» **Required action**:
Return the listing that follows, word for word.
Segment Start: Recorded data
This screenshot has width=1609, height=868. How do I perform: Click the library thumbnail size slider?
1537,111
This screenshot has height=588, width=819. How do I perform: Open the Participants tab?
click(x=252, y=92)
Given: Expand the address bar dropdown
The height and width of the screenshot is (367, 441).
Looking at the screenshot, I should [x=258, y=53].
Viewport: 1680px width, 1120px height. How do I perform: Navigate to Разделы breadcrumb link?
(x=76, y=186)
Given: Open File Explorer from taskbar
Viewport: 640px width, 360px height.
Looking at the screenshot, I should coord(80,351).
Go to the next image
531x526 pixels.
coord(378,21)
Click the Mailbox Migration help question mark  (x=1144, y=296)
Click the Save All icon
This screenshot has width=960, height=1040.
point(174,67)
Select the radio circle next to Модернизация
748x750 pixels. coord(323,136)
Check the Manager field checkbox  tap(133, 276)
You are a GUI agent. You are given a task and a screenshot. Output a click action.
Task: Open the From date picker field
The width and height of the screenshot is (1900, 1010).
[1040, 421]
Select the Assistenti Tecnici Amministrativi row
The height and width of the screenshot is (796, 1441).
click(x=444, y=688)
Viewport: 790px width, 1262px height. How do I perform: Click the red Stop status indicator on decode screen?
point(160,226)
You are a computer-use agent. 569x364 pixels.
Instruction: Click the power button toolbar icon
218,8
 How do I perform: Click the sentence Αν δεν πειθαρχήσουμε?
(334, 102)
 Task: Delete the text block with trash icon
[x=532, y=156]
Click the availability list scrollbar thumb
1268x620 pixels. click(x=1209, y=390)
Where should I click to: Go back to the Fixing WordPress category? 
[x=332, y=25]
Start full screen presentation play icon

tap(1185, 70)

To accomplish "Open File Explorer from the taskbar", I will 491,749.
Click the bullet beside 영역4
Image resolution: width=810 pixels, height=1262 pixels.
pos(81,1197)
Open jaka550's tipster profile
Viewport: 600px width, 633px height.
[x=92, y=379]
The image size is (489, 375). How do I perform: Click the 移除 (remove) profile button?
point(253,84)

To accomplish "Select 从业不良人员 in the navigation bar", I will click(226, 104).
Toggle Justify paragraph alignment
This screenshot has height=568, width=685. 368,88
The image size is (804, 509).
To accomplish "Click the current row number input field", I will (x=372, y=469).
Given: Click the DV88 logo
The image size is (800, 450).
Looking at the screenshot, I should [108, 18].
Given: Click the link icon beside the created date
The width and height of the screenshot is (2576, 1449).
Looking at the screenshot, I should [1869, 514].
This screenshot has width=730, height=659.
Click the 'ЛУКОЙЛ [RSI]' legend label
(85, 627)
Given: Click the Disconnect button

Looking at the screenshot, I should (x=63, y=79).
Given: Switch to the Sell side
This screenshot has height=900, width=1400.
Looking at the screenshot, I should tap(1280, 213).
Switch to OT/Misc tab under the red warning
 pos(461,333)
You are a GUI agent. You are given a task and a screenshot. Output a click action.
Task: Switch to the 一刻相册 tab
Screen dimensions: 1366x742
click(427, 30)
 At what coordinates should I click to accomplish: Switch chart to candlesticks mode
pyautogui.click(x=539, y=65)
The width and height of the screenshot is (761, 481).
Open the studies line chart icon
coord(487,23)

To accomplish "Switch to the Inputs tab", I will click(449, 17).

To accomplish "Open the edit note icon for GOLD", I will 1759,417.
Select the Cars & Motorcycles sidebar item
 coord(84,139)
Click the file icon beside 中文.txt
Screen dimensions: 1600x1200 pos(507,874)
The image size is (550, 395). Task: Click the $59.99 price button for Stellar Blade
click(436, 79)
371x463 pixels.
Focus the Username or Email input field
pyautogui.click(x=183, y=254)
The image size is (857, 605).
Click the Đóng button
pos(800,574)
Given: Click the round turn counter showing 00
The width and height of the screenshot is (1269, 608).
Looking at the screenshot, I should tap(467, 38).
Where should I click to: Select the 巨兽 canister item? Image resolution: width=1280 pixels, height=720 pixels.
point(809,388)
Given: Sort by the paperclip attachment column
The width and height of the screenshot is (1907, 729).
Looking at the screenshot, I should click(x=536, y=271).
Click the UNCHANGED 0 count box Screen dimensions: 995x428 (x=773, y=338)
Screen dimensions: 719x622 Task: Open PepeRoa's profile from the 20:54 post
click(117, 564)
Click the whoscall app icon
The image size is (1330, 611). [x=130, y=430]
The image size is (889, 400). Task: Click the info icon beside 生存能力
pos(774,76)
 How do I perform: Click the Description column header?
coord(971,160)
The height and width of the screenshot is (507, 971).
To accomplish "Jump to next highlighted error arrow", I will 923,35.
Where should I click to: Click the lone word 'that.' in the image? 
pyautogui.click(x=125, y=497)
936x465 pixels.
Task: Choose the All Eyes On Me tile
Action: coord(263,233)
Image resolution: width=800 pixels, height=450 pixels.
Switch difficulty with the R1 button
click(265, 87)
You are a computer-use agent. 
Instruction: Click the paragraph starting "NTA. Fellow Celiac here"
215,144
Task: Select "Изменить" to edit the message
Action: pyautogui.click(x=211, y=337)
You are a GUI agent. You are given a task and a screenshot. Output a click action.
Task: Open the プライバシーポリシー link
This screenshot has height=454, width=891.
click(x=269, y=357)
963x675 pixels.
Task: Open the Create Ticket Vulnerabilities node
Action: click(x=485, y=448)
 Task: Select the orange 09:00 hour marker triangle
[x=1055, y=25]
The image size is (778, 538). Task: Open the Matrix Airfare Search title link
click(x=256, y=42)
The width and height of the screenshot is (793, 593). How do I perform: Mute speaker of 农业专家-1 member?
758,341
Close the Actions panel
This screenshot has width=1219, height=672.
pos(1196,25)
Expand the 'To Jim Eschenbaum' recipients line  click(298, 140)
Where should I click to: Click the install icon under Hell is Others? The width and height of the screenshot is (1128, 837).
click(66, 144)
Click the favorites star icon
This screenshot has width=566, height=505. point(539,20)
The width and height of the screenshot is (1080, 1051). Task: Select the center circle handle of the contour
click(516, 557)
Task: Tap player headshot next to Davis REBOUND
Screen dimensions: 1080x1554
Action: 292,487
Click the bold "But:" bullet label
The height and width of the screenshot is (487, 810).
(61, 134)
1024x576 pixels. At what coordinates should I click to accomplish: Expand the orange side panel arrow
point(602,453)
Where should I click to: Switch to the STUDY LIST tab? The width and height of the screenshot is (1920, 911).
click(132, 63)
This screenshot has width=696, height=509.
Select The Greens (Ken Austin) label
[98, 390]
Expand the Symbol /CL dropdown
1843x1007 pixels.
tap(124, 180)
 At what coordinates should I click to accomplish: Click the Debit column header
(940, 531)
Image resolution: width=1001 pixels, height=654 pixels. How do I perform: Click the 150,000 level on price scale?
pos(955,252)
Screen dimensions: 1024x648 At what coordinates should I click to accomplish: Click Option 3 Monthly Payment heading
Segment End: Recorded data
» **Task result**:
This screenshot has width=1609, height=868. How do I perform: Click the library thumbnail size slider?
1537,111
This screenshot has height=588, width=819. How do I perform: Open the Participants tab?
click(x=252, y=92)
Given: Expand the address bar dropdown
The height and width of the screenshot is (367, 441).
Looking at the screenshot, I should [x=258, y=53].
Viewport: 1680px width, 1120px height. How do I perform: Navigate to Разделы breadcrumb link?
(x=76, y=186)
Given: Open File Explorer from taskbar
Viewport: 640px width, 360px height.
Looking at the screenshot, I should coord(80,351).
Go to the next image
531x526 pixels.
coord(378,21)
Click the Mailbox Migration help question mark  (x=1144, y=296)
Click the Save All icon
This screenshot has width=960, height=1040.
point(174,67)
Select the radio circle next to Модернизация
748x750 pixels. coord(323,136)
Check the Manager field checkbox  tap(133, 276)
You are a GUI agent. You are given a task and a screenshot. Output a click action.
Task: Open the From date picker field
The width and height of the screenshot is (1900, 1010).
[1040, 421]
Select the Assistenti Tecnici Amministrativi row
The height and width of the screenshot is (796, 1441).
click(x=444, y=688)
Viewport: 790px width, 1262px height. How do I perform: Click the red Stop status indicator on decode screen?
point(160,226)
You are a computer-use agent. 569x364 pixels.
Instruction: Click the power button toolbar icon
218,8
 How do I perform: Click the sentence Αν δεν πειθαρχήσουμε?
(334, 102)
 Task: Delete the text block with trash icon
[x=532, y=156]
Click the availability list scrollbar thumb
1268x620 pixels. click(x=1209, y=390)
Where should I click to: Go back to the Fixing WordPress category? 
[x=332, y=25]
Start full screen presentation play icon

tap(1185, 70)

To accomplish "Open File Explorer from the taskbar", I will 491,749.
Click the bullet beside 영역4
Image resolution: width=810 pixels, height=1262 pixels.
pos(81,1197)
Open jaka550's tipster profile
Viewport: 600px width, 633px height.
[x=92, y=379]
The image size is (489, 375). How do I perform: Click the 移除 (remove) profile button?
point(253,84)

To accomplish "Select 从业不良人员 in the navigation bar", I will click(226, 104).
Toggle Justify paragraph alignment
This screenshot has height=568, width=685. 368,88
The image size is (804, 509).
To accomplish "Click the current row number input field", I will (x=372, y=469).
Given: Click the DV88 logo
The image size is (800, 450).
Looking at the screenshot, I should [108, 18].
Given: Click the link icon beside the created date
The width and height of the screenshot is (2576, 1449).
Looking at the screenshot, I should [1869, 514].
This screenshot has width=730, height=659.
Click the 'ЛУКОЙЛ [RSI]' legend label
(85, 627)
Given: Click the Disconnect button

Looking at the screenshot, I should (x=63, y=79).
Given: Switch to the Sell side
This screenshot has height=900, width=1400.
Looking at the screenshot, I should tap(1280, 213).
Switch to OT/Misc tab under the red warning
 pos(461,333)
You are a GUI agent. You are given a task and a screenshot. Output a click action.
Task: Switch to the 一刻相册 tab
Screen dimensions: 1366x742
click(427, 30)
 At what coordinates should I click to accomplish: Switch chart to candlesticks mode
pyautogui.click(x=539, y=65)
The width and height of the screenshot is (761, 481).
Open the studies line chart icon
coord(487,23)

To accomplish "Switch to the Inputs tab", I will click(449, 17).

To accomplish "Open the edit note icon for GOLD", I will 1759,417.
Select the Cars & Motorcycles sidebar item
 coord(84,139)
Click the file icon beside 中文.txt
Screen dimensions: 1600x1200 pos(507,874)
The image size is (550, 395). Task: Click the $59.99 price button for Stellar Blade
click(436, 79)
371x463 pixels.
Focus the Username or Email input field
pyautogui.click(x=183, y=254)
The image size is (857, 605).
Click the Đóng button
pos(800,574)
Given: Click the round turn counter showing 00
The width and height of the screenshot is (1269, 608).
Looking at the screenshot, I should tap(467, 38).
Where should I click to: Select the 巨兽 canister item? Image resolution: width=1280 pixels, height=720 pixels.
point(809,388)
Given: Sort by the paperclip attachment column
The width and height of the screenshot is (1907, 729).
Looking at the screenshot, I should click(x=536, y=271).
Click the UNCHANGED 0 count box Screen dimensions: 995x428 (x=773, y=338)
Screen dimensions: 719x622 Task: Open PepeRoa's profile from the 20:54 post
click(117, 564)
Click the whoscall app icon
The image size is (1330, 611). [x=130, y=430]
The image size is (889, 400). Task: Click the info icon beside 生存能力
pos(774,76)
 How do I perform: Click the Description column header?
coord(971,160)
The height and width of the screenshot is (507, 971).
To accomplish "Jump to next highlighted error arrow", I will 923,35.
Where should I click to: Click the lone word 'that.' in the image? 
pyautogui.click(x=125, y=497)
936x465 pixels.
Task: Choose the All Eyes On Me tile
Action: coord(263,233)
Image resolution: width=800 pixels, height=450 pixels.
Switch difficulty with the R1 button
click(265, 87)
You are a computer-use agent. 
Instruction: Click the paragraph starting "NTA. Fellow Celiac here"
215,144
Task: Select "Изменить" to edit the message
Action: pyautogui.click(x=211, y=337)
You are a GUI agent. You are given a task and a screenshot. Output a click action.
Task: Open the プライバシーポリシー link
This screenshot has height=454, width=891.
click(x=269, y=357)
963x675 pixels.
Task: Open the Create Ticket Vulnerabilities node
Action: click(x=485, y=448)
 Task: Select the orange 09:00 hour marker triangle
[x=1055, y=25]
The image size is (778, 538). Task: Open the Matrix Airfare Search title link
click(x=256, y=42)
The width and height of the screenshot is (793, 593). How do I perform: Mute speaker of 农业专家-1 member?
758,341
Close the Actions panel
This screenshot has width=1219, height=672.
pos(1196,25)
Expand the 'To Jim Eschenbaum' recipients line  click(298, 140)
Where should I click to: Click the install icon under Hell is Others? The width and height of the screenshot is (1128, 837).
click(66, 144)
Click the favorites star icon
This screenshot has width=566, height=505. point(539,20)
The width and height of the screenshot is (1080, 1051). Task: Select the center circle handle of the contour
click(516, 557)
Task: Tap player headshot next to Davis REBOUND
Screen dimensions: 1080x1554
Action: 292,487
Click the bold "But:" bullet label
The height and width of the screenshot is (487, 810).
(61, 134)
1024x576 pixels. At what coordinates should I click to accomplish: Expand the orange side panel arrow
point(602,453)
Where should I click to: Switch to the STUDY LIST tab? The width and height of the screenshot is (1920, 911).
click(132, 63)
This screenshot has width=696, height=509.
Select The Greens (Ken Austin) label
[98, 390]
Expand the Symbol /CL dropdown
1843x1007 pixels.
tap(124, 180)
 At what coordinates should I click to accomplish: Click the Debit column header
(940, 531)
Image resolution: width=1001 pixels, height=654 pixels. How do I perform: Click the 150,000 level on price scale?
pos(955,252)
Screen dimensions: 1024x648 At what coordinates should I click to accomplish: Click Option 3 Monthly Payment heading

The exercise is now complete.